Assignment
Lines from the one containing "Where should I" through the end of the data below are to be transcribed exactly; leave out all others.

Provided data
((

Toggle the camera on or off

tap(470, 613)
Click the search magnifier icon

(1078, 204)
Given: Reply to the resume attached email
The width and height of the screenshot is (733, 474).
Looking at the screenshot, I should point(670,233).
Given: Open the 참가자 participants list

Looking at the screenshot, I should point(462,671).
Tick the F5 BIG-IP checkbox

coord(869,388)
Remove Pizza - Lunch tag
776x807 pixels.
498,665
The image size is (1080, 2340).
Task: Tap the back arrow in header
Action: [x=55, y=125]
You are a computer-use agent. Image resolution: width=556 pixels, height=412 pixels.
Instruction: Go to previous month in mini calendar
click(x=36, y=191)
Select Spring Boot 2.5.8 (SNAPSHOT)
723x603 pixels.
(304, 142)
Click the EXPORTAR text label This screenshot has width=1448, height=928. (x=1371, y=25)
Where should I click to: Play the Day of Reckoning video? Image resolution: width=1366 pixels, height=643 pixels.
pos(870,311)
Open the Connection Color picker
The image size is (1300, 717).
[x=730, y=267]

))

Answer below
Where should I click to: Play the Day of Reckoning video? Image resolution: width=1366 pixels, height=643 pixels.
pos(870,311)
Open the Connection Color picker
The image size is (1300, 717).
[x=730, y=267]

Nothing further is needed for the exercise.